Mrs. Schreider agreed, and the couple left the circle, Alaska, in Tundra without wood, June 21, 1954. The German Shepherd, Dinah, was for the trip.
Since the Pane -American motorway has not yet been completed through some mountainous items in Central America, Schreiders has renovated the Ambi Ford Jeep, which was produced during World War II, described by Mr. Schreider as a “wheel tub”, which he will take into the sea.
The dissatisfied La Tortuga first entered the Pacific Ocean in Costa Raf at surfing 10 feet, a scary experience for the couple who almost ended up their way.
“La Tortuga was breeding like a horse, Helen grabbed the dash, Dinah threw her on her back, and I held trembling behind the wheel,” Mr. Schreider wrote on “20,000 miles in the south.”

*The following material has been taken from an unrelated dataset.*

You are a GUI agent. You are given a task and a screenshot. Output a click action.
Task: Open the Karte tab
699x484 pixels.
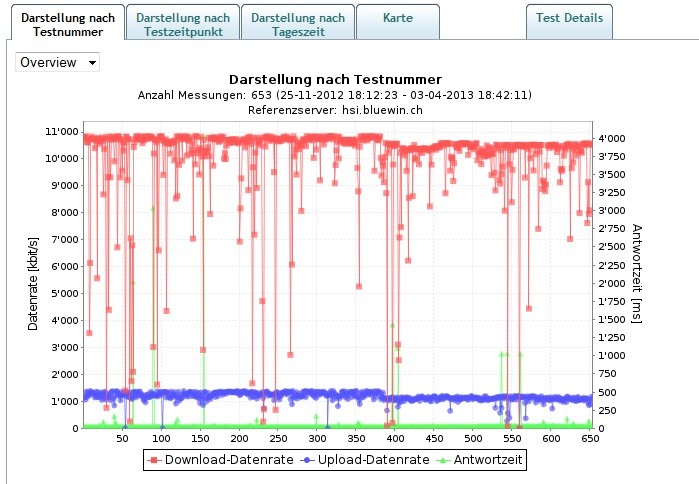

Later, the jeep passed the locks of the Panaman channel to the caroba, where the Schreiders were managed south, scheduled for the monthly supply of the C-Rici army. The islands are full of 250 miles, coming to the shore on the untouched beaches where the children covered La Tortuga in flowers.
After 30 days of the sea, they landed at Turbo in Colombia, where the customs official asked, “Is that a ship or a car?”
“It’s both,” Mr. Schreider replied.
At the southernmost top of the continent, there was a final amphibian crossing in Magellana current of 10 nodes, Tierra del Fuego, where they ended their trip on 2 January 1956.
Return home in the United States, Mrs. Schreider told a reporter journalist that she was “a game for anything.”